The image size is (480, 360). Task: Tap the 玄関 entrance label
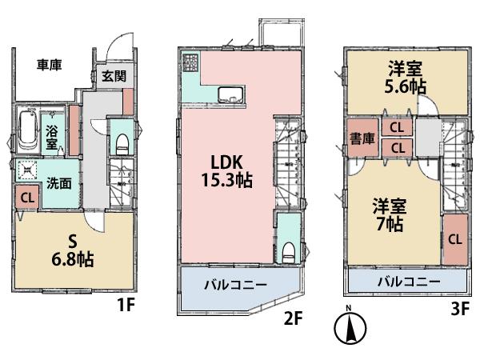click(112, 77)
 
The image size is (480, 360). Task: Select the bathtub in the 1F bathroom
click(30, 131)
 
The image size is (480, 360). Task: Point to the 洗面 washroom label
click(58, 182)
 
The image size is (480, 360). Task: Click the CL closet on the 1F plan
click(27, 197)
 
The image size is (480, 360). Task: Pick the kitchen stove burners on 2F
click(190, 63)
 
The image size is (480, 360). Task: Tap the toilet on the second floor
click(287, 250)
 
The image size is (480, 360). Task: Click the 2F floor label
click(293, 319)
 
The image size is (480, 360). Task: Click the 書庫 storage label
click(359, 137)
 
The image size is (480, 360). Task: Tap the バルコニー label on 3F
click(408, 282)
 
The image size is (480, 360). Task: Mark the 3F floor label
click(458, 308)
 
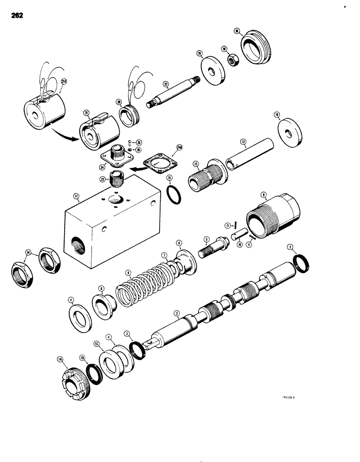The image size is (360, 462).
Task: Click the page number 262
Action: (15, 15)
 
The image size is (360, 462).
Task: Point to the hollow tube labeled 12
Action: (249, 157)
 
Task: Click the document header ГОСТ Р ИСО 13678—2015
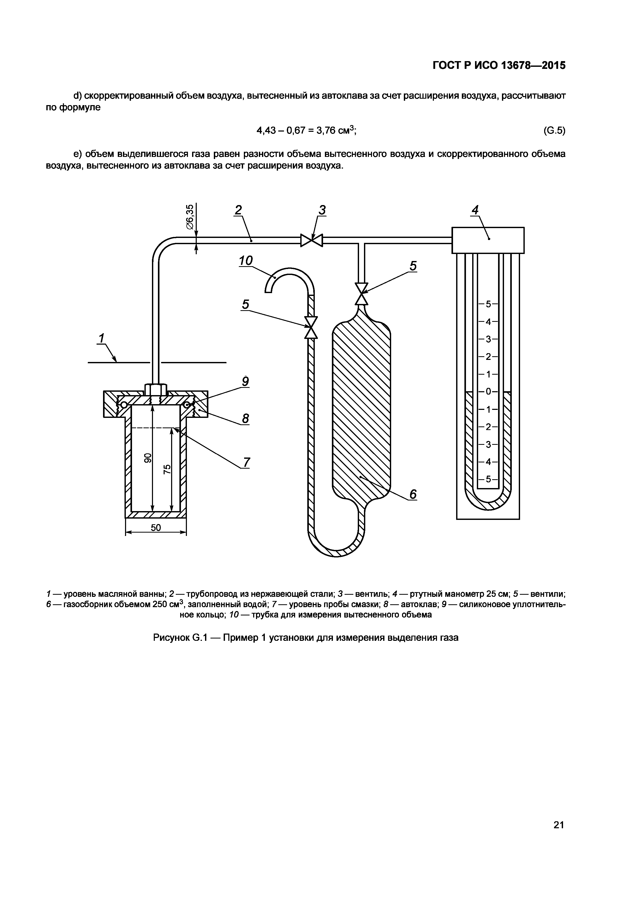point(499,65)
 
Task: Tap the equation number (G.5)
point(555,130)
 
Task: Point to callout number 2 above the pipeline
point(238,210)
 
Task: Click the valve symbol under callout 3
point(311,240)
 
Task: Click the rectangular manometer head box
point(488,240)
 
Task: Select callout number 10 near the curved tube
point(245,261)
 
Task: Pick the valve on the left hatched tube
point(311,327)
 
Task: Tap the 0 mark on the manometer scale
point(488,391)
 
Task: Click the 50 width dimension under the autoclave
point(156,528)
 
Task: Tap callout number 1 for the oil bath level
point(101,338)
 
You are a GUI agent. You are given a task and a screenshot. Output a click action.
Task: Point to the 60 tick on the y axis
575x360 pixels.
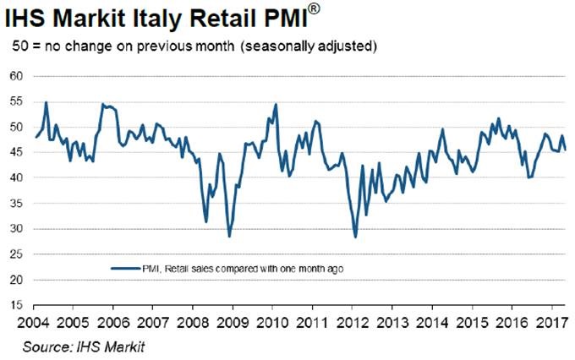pyautogui.click(x=16, y=77)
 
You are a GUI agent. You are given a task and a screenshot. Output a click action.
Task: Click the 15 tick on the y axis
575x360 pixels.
pyautogui.click(x=16, y=305)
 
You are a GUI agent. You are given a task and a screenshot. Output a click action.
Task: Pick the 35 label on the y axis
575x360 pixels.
pyautogui.click(x=16, y=204)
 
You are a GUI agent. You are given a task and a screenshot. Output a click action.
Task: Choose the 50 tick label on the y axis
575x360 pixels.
pyautogui.click(x=16, y=128)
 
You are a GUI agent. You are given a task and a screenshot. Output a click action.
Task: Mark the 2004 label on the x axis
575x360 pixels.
pyautogui.click(x=32, y=322)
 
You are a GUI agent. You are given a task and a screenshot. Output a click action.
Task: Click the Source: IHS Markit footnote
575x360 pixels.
pyautogui.click(x=72, y=346)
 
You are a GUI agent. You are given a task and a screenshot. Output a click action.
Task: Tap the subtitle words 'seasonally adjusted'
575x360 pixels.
pyautogui.click(x=321, y=44)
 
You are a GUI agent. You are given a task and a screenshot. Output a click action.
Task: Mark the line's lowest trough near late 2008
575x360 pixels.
pyautogui.click(x=228, y=237)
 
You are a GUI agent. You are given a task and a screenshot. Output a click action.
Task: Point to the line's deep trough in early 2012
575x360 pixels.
pyautogui.click(x=355, y=237)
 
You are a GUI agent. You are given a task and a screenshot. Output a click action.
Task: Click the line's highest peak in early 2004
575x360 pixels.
pyautogui.click(x=46, y=102)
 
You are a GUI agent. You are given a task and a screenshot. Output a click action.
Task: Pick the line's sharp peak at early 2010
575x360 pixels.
pyautogui.click(x=277, y=104)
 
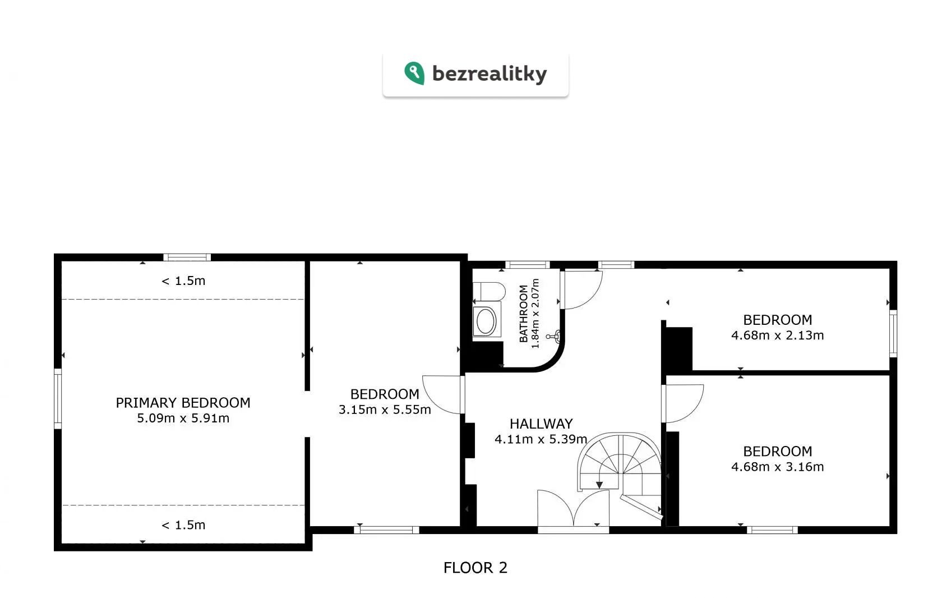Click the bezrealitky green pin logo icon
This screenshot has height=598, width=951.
(414, 73)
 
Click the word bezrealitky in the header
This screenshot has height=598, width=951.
(490, 73)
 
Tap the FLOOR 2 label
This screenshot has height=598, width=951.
(475, 568)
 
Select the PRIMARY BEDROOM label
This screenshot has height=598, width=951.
(183, 403)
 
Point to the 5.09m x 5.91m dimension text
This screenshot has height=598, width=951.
(183, 418)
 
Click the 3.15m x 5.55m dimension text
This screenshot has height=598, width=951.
(385, 410)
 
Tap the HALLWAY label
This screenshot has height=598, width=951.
(541, 424)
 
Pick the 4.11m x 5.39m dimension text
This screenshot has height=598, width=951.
(541, 439)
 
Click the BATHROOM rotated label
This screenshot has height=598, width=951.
(524, 314)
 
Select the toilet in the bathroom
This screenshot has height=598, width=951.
(489, 292)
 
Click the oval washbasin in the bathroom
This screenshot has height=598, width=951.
(486, 321)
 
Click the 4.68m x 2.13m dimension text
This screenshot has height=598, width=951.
(777, 335)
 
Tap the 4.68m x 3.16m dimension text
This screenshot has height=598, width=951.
(777, 466)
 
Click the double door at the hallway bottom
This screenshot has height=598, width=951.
(573, 510)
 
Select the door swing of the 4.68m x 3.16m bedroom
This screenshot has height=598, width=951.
(682, 403)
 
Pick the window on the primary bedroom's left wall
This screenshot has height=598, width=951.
(58, 398)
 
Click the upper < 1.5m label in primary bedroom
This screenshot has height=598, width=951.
(183, 280)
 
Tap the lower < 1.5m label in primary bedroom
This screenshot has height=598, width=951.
(183, 525)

**What you have to do**
Find every line in the entries above that contains the word "tube" with the same capitalization, and copy each of those lines.

**In response**
Task: Point to the hollow tube labeled 12
Task: Select callout number 10 near the curved tube
Task: Pick the valve on the left hatched tube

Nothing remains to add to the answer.